- TASK TO COMPLETE -
Excluding pictures, retype exactly the lines from the one with "Click the dark number 3 circle" through the end of the records that follow.

- TASK MATERIAL -
-------------------------
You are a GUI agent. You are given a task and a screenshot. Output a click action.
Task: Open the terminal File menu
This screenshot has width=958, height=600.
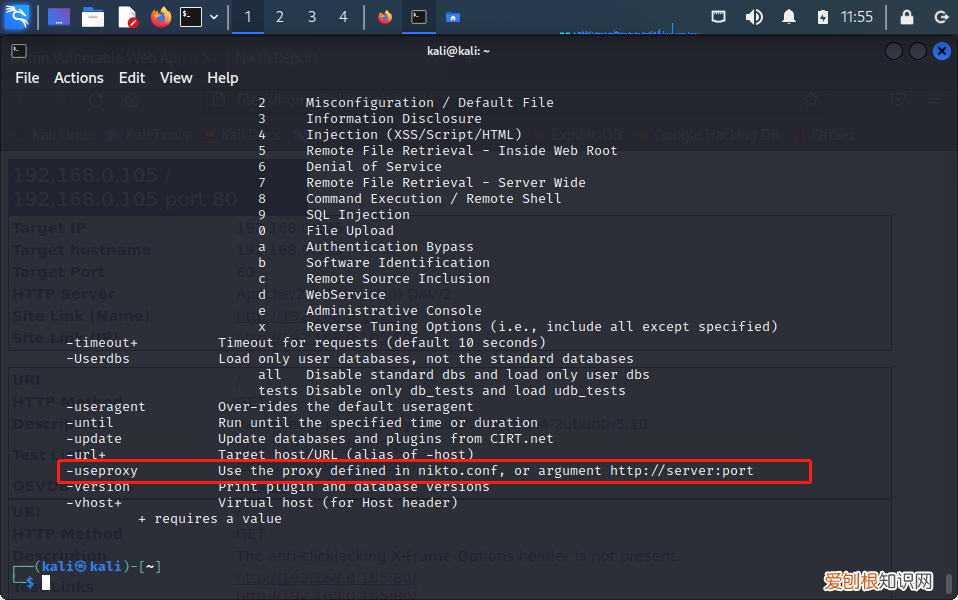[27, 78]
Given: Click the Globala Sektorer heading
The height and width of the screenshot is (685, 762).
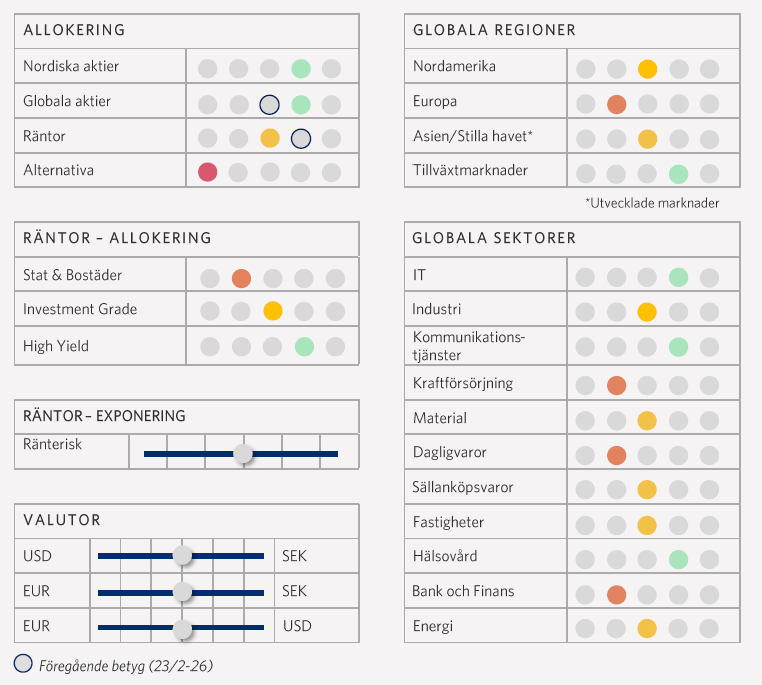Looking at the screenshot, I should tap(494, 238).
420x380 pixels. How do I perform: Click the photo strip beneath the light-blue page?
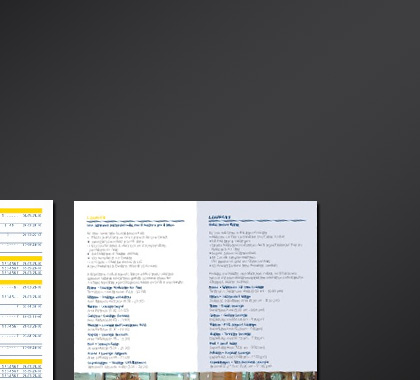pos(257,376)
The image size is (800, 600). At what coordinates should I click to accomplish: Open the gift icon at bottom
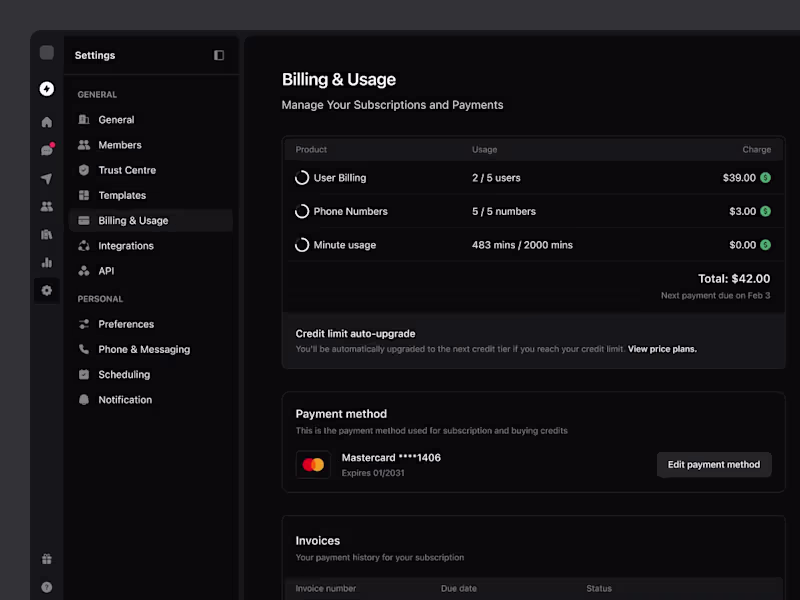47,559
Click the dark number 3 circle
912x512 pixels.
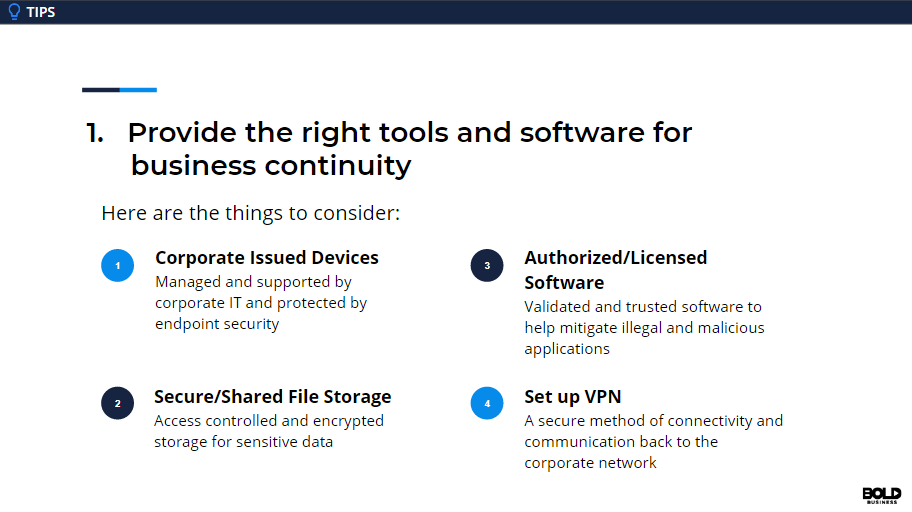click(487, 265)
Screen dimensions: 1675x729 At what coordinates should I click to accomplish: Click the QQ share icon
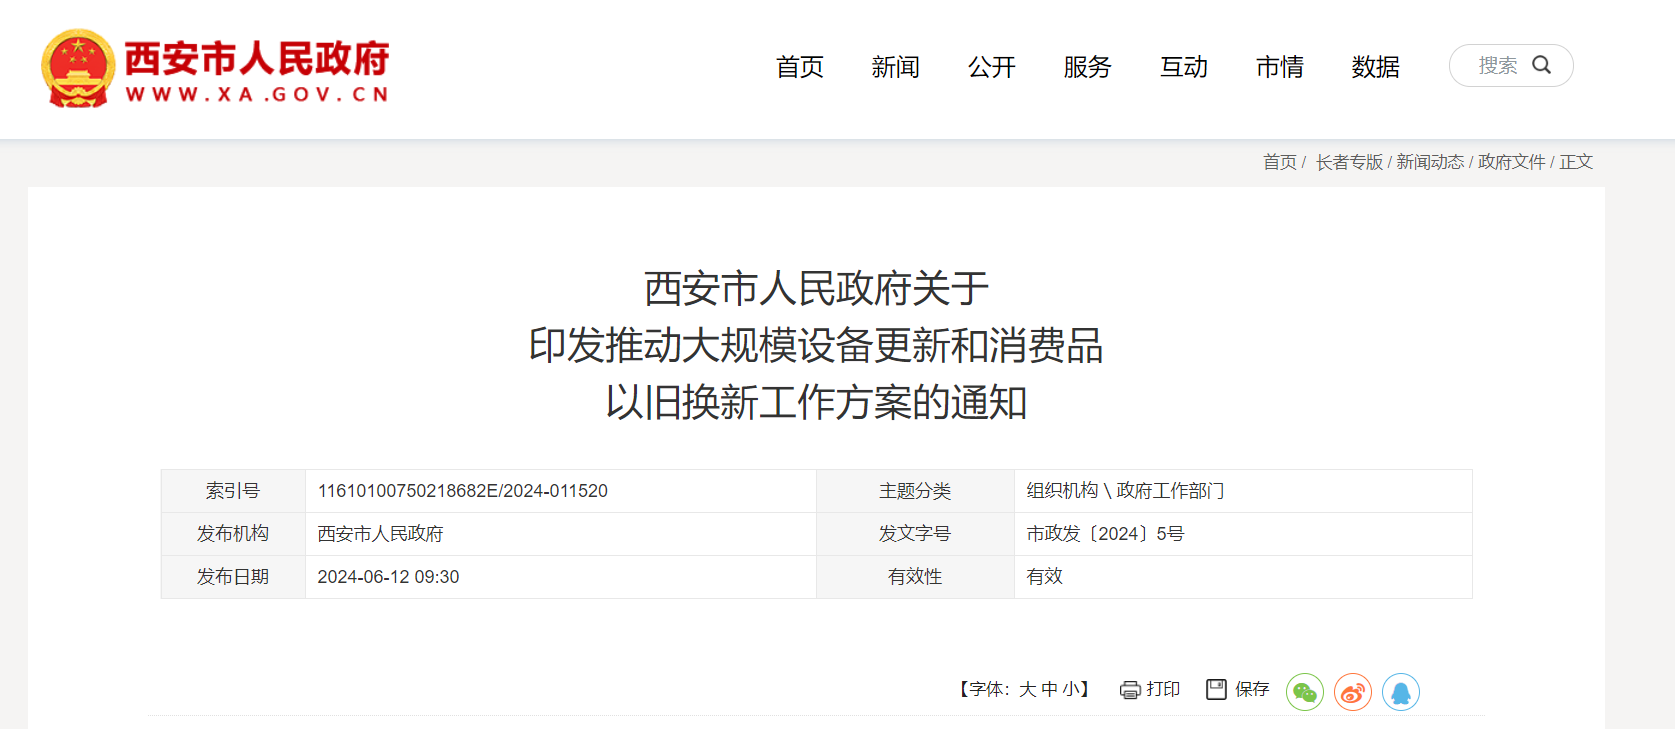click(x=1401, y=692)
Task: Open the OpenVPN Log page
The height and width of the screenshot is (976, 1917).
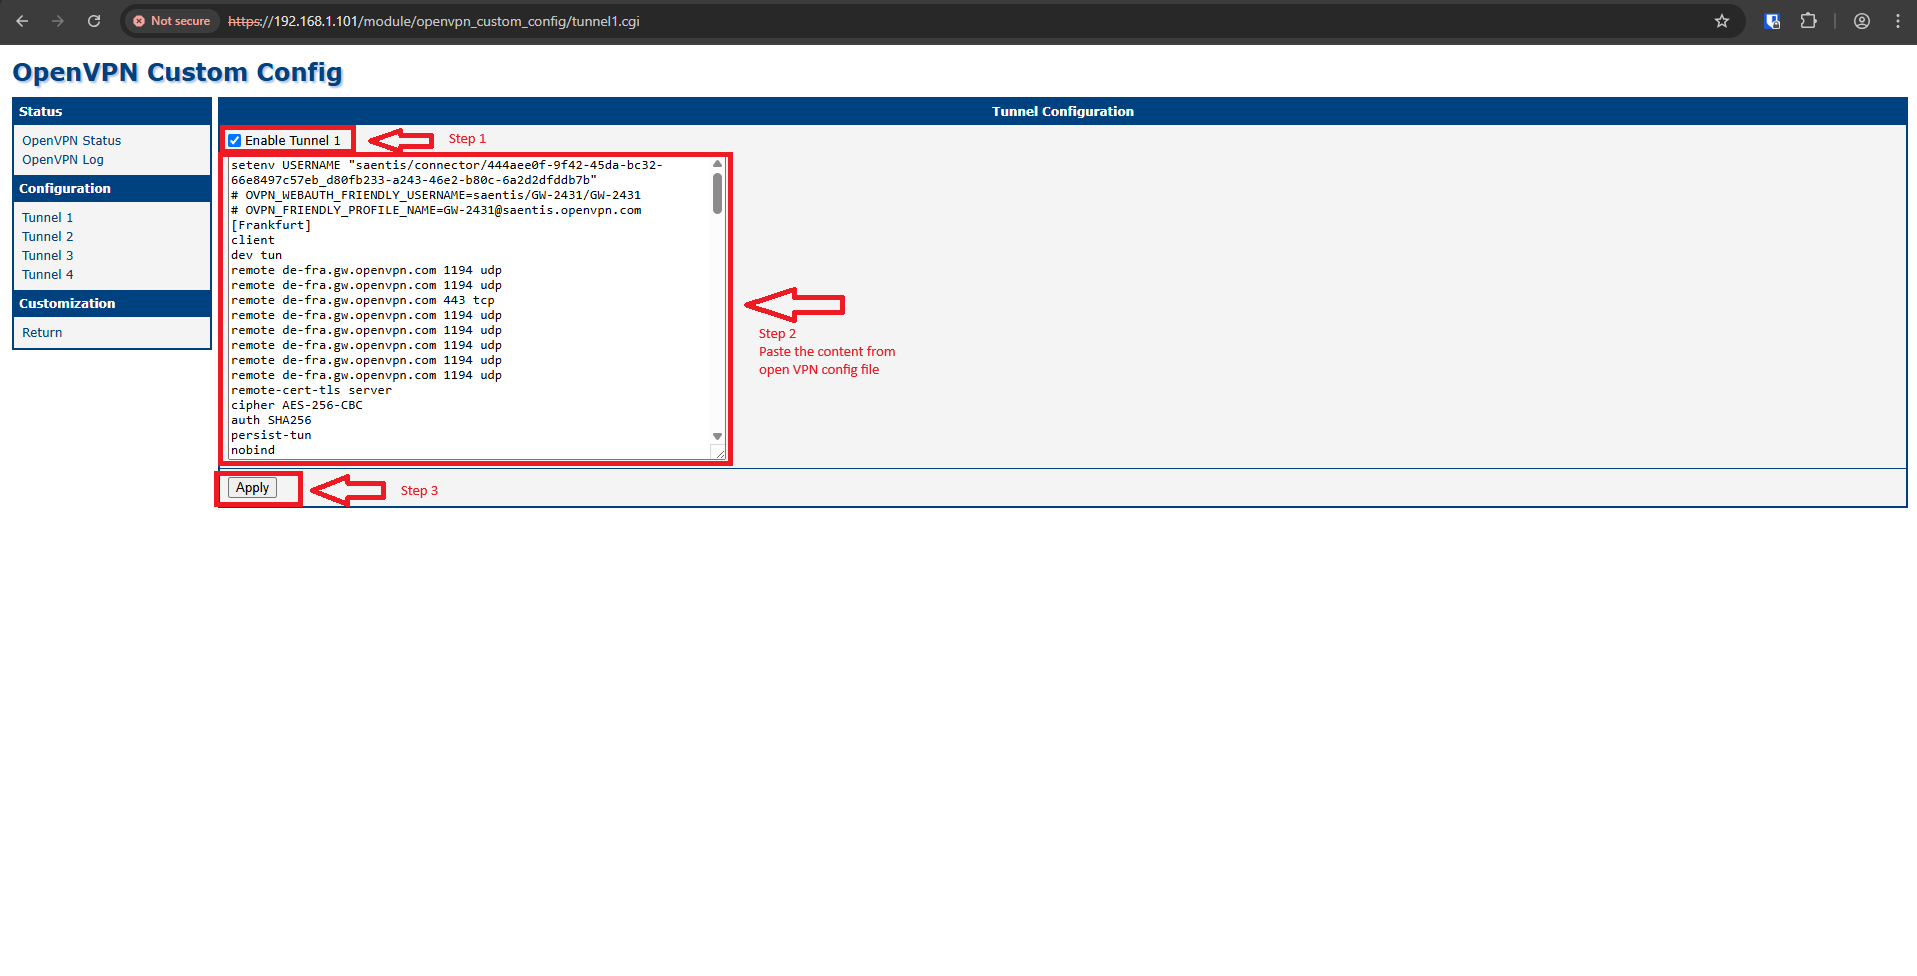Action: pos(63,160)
-------------------------
- RESULT FOR THIS TASK -
Click the dark number 3 circle
912x512 pixels.
click(487, 265)
Screen dimensions: 1675x729 At what coordinates should I click to accomplish: Click the QQ share icon
click(x=1401, y=692)
Task: Open the OpenVPN Log page
The height and width of the screenshot is (976, 1917).
Action: pos(63,160)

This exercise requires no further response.